### What you should do
Please determine the number of lines in the material below that contain the word "size", and state it alone.

### Source records

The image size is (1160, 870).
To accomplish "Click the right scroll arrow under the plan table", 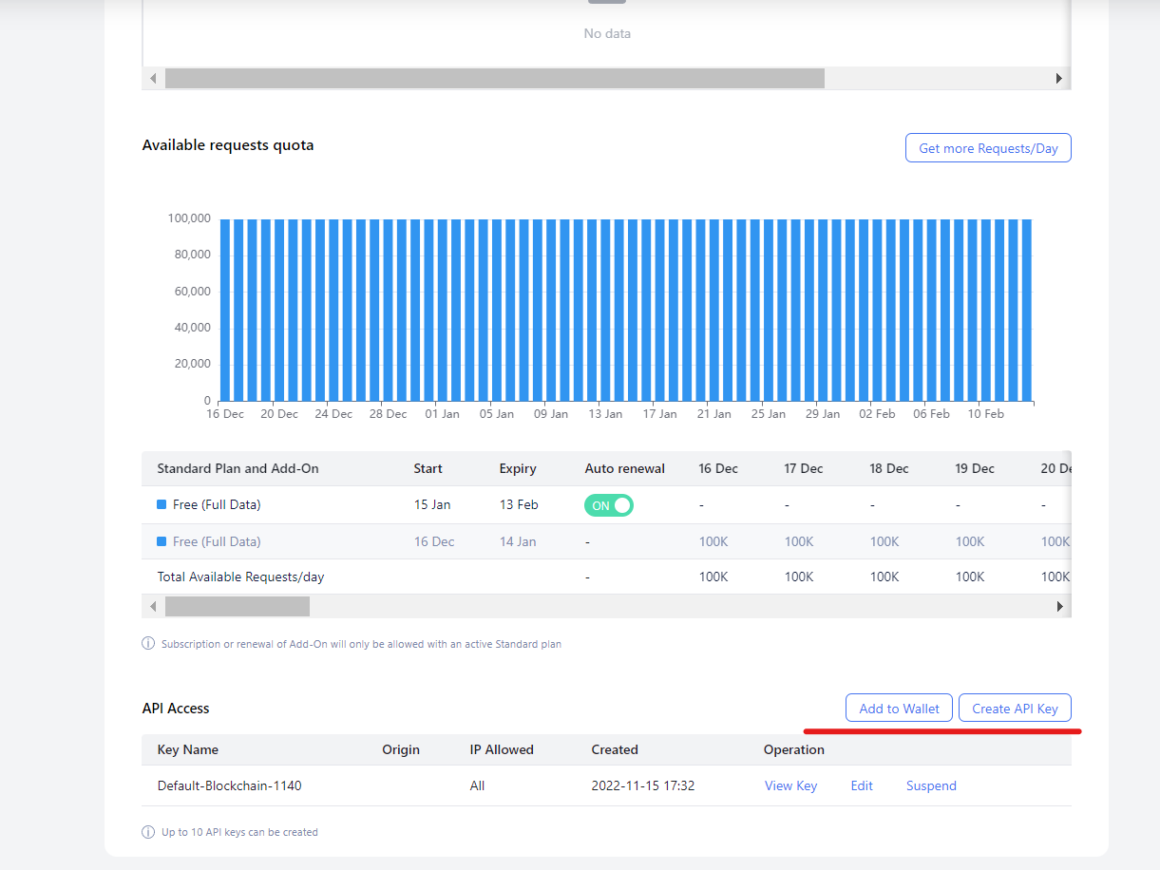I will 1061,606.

--

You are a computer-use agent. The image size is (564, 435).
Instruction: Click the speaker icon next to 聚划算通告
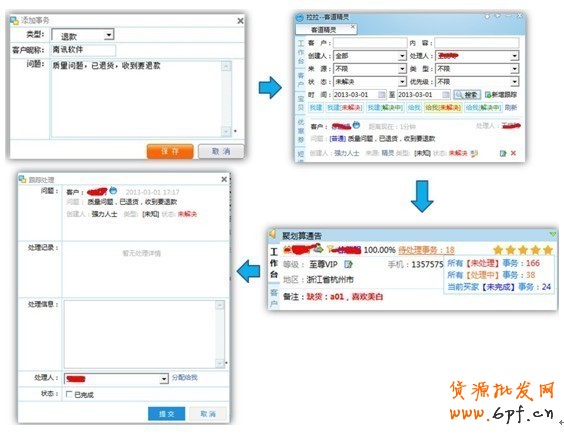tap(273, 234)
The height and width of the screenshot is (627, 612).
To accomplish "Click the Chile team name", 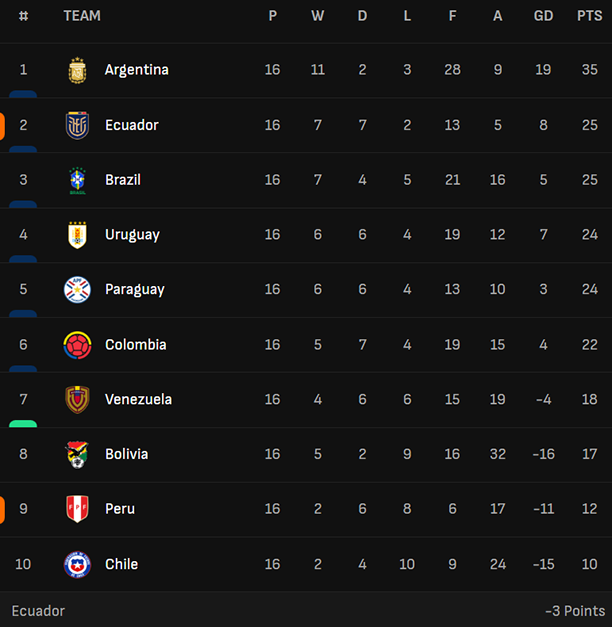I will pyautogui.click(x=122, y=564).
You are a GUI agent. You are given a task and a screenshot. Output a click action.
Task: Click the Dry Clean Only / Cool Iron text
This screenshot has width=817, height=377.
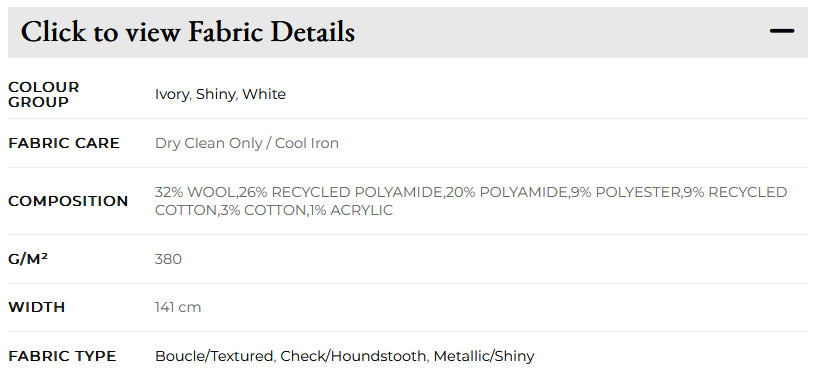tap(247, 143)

* * *

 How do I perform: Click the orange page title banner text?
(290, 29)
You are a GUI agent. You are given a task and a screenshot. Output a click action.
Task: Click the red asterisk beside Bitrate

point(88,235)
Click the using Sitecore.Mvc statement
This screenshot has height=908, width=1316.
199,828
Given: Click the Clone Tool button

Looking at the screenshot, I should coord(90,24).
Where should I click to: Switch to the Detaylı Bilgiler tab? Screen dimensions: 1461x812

### Solution for this problem
2